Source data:
((

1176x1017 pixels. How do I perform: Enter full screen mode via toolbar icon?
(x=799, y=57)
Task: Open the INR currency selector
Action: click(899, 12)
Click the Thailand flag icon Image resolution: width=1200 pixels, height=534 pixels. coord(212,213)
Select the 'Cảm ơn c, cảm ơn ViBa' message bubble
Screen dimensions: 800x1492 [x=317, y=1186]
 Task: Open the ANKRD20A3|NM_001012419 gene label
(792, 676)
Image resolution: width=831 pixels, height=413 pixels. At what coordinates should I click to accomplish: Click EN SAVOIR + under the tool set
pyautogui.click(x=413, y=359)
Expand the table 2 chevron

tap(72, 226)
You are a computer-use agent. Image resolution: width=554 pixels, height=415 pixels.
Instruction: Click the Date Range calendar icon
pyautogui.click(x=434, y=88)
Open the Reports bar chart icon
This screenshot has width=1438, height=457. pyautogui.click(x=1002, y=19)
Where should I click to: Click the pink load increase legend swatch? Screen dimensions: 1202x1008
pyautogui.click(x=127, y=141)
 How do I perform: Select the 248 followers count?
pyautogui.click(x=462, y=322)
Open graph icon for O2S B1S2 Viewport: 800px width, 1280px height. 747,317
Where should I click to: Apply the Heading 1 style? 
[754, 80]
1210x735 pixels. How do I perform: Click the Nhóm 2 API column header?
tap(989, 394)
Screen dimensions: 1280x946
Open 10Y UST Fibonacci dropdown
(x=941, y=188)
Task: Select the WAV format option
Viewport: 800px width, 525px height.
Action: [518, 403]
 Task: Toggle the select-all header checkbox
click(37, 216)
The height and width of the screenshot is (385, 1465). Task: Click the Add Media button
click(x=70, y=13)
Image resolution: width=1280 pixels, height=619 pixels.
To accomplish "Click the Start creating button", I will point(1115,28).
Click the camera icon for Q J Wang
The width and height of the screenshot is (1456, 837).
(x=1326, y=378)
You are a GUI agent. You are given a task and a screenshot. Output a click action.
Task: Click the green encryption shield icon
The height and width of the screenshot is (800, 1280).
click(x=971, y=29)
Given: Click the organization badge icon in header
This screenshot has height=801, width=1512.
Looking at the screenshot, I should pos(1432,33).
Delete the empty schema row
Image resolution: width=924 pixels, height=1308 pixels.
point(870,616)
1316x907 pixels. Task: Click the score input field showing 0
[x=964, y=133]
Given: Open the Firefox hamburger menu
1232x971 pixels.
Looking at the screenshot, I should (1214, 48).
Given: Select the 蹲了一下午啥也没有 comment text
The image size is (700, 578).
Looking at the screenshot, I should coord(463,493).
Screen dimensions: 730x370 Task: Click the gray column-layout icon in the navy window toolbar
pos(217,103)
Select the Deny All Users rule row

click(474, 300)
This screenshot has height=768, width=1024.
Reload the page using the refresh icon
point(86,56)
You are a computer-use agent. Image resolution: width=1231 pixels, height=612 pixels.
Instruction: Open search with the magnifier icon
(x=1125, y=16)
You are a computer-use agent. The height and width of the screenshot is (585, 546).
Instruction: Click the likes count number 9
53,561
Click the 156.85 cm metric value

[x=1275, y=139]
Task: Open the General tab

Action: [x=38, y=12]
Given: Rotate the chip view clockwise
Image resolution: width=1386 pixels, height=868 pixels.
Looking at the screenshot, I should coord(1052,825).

))

### DIRECTIONS FOR THIS TASK
Exactly as they stand, write out all of the entries.

### WRITTEN RESPONSE
1176x1017 pixels. How do I perform: Enter full screen mode via toolbar icon?
(x=799, y=57)
Task: Open the INR currency selector
Action: click(899, 12)
Click the Thailand flag icon Image resolution: width=1200 pixels, height=534 pixels. coord(212,213)
Select the 'Cảm ơn c, cảm ơn ViBa' message bubble
Screen dimensions: 800x1492 [x=317, y=1186]
 Task: Open the ANKRD20A3|NM_001012419 gene label
(792, 676)
Image resolution: width=831 pixels, height=413 pixels. At what coordinates should I click to accomplish: Click EN SAVOIR + under the tool set
pyautogui.click(x=413, y=359)
Expand the table 2 chevron

tap(72, 226)
You are a computer-use agent. Image resolution: width=554 pixels, height=415 pixels.
Instruction: Click the Date Range calendar icon
pyautogui.click(x=434, y=88)
Open the Reports bar chart icon
This screenshot has width=1438, height=457. pyautogui.click(x=1002, y=19)
Where should I click to: Click the pink load increase legend swatch? Screen dimensions: 1202x1008
pyautogui.click(x=127, y=141)
 How do I perform: Select the 248 followers count?
pyautogui.click(x=462, y=322)
Open graph icon for O2S B1S2 Viewport: 800px width, 1280px height. 747,317
Where should I click to: Apply the Heading 1 style? 
[754, 80]
1210x735 pixels. How do I perform: Click the Nhóm 2 API column header?
tap(989, 394)
Screen dimensions: 1280x946
Open 10Y UST Fibonacci dropdown
(x=941, y=188)
Task: Select the WAV format option
Viewport: 800px width, 525px height.
Action: [518, 403]
 Task: Toggle the select-all header checkbox
click(37, 216)
The height and width of the screenshot is (385, 1465). Task: Click the Add Media button
click(x=70, y=13)
Image resolution: width=1280 pixels, height=619 pixels.
To accomplish "Click the Start creating button", I will point(1115,28).
Click the camera icon for Q J Wang
The width and height of the screenshot is (1456, 837).
(x=1326, y=378)
You are a GUI agent. You are given a task and a screenshot. Output a click action.
Task: Click the green encryption shield icon
The height and width of the screenshot is (800, 1280).
click(x=971, y=29)
Given: Click the organization badge icon in header
This screenshot has height=801, width=1512.
Looking at the screenshot, I should pos(1432,33).
Delete the empty schema row
Image resolution: width=924 pixels, height=1308 pixels.
point(870,616)
1316x907 pixels. Task: Click the score input field showing 0
[x=964, y=133]
Given: Open the Firefox hamburger menu
1232x971 pixels.
Looking at the screenshot, I should (1214, 48).
Given: Select the 蹲了一下午啥也没有 comment text
The image size is (700, 578).
Looking at the screenshot, I should coord(463,493).
Screen dimensions: 730x370 Task: Click the gray column-layout icon in the navy window toolbar
pos(217,103)
Select the Deny All Users rule row

click(474, 300)
This screenshot has height=768, width=1024.
Reload the page using the refresh icon
point(86,56)
You are a computer-use agent. Image resolution: width=1231 pixels, height=612 pixels.
Instruction: Open search with the magnifier icon
(x=1125, y=16)
You are a computer-use agent. The height and width of the screenshot is (585, 546).
Instruction: Click the likes count number 9
53,561
Click the 156.85 cm metric value

[x=1275, y=139]
Task: Open the General tab

Action: [x=38, y=12]
Given: Rotate the chip view clockwise
Image resolution: width=1386 pixels, height=868 pixels.
Looking at the screenshot, I should coord(1052,825).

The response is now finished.